━━━ Text provided
Lessing Rosenwald, the chief of the Bureau of Industrial Conservation,
called on Americans "to change from an economy of waste -- and this
country has been notorious for waste -- to an economy of conservation."
A majority of civilians, some reluctantly but many others
enthusiastically, answered the call.
The most famous symbol of this wartime conservation ethos was the
victory garden. Originally promoted by the Wilson administration to
combat the food shortages of World War I, household and communal kitchen
gardens had been revived by the early New Deal as a subsistence strategy
for the unemployed. After Pearl Harbor, a groundswell of popular
enthusiasm swept aside the skepticism of some Department of Agriculture
officials and made the victory garden the centerpiece of the national
"Food Fights for Freedom" campaign.
By 1943, beans and carrots were growing on the former White House lawn,
and First Lady Eleanor Roosevelt and nearly 20 million other victory
gardeners were producing 30 to 40 percent of the nation's vegetables --
freeing the nation's farmers, in turn, to help feed Britain and Russia.
━━━━━━
━━━ Stored data
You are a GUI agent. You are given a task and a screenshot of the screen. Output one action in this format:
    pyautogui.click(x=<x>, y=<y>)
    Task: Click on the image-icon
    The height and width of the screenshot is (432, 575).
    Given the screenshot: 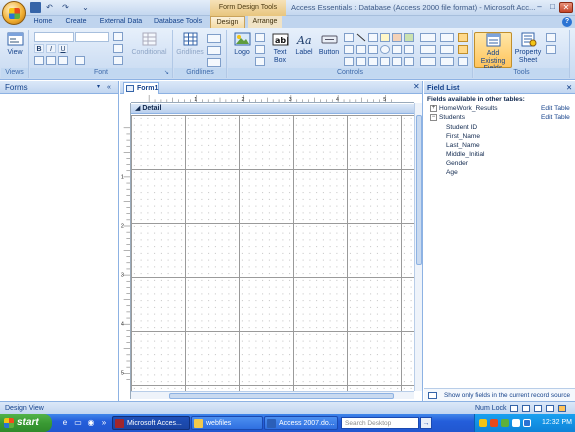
━━━━━━
## Tasks to carry out
1 - In the passage on wartime victory gardens, what share of the nation's vegetables were victory gardeners producing by 1943?
2 - From the passage on victory gardens, copy the text word for word. Begin at the words "By 1943, beans" and stop after "Britain and Russia.".

## List of answers
1 - 30 to 40 percent

2 -
By 1943, beans and carrots were growing on the former White House lawn,
and First Lady Eleanor Roosevelt and nearly 20 million other victory
gardeners were producing 30 to 40 percent of the nation's vegetables --
freeing the nation's farmers, in turn, to help feed Britain and Russia.